I am not going to get into my reasons for not marrying here. Suffice it to say they are mine. Just like the reasons I have for not having kids, and for not buying a house. It’s no skin off anyone’s back whether I do or not.

Now when it comes having kids, I do then wonder why the parents don’t marry, if only so the kids don’t suffer. But again, not my business.

cosmosdan here is the link to the wiki page on common-law marriages. You can see which states it’s legal in:

7.1 Alabama
7.2 Colorado
7.3 District of Columbia
7.4 Iowa
7.5 Kansas
7.6 Montana
7.7 New Hampshire
7.8 Oklahoma
7.9 Rhode Island
7.10 South Carolina
7.11 Texas
7.12 Utah

You two are right that people’s reasons for not wanting to get genuinely maried are their own, and no one owes me any explanations. That said, any couple that is able to but not willing to take the step of legal commitment and obligation does not, in my eyes, achieve any level of “seriousness” above “girlfriend/boyfriend,” such that requires a new term to define it.
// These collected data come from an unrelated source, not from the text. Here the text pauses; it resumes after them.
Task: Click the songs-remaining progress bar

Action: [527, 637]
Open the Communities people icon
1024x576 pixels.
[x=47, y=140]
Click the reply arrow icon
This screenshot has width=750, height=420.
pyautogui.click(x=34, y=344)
Any relationship that you can walk away from without (non-self-imposed, such as emotional baggage) consequences is on an equal level of seriousness. (IMO)

Hmm. So because YOU don’t take my relationship seriously then I shouldn’t either?

Honestly, I am wondering what you are doing in this thread then. I have been with my other half for ten plus years. I take it very seriously. We’ve been together longer than many marriages. I would like another term for it.

What’s it to you? And why should I care about what your eyes say?

As for walking away without baggage, what a joke. Do you think we don’t pay bills together? Purchase things together? Invest in things together? Put money away for the future together? Plan for the future together?

What you do, I do. I just don’t find marriage…necessary.

In some ways, a live-in relationship is harder to leave without trouble than a divorce - the whole purpose of a divorce is to equitably split up common property, which we still have. A friendly breakup is easy, but there’s no protection for either partner in the case of an acrimonious breakup.

In my case, at least, we will be getting married… eventually. We’re too busy to have a wedding now, and I was too young before. If the level of emotional and practical commitment is the same (which it often is), I can’t agree with your last sentence.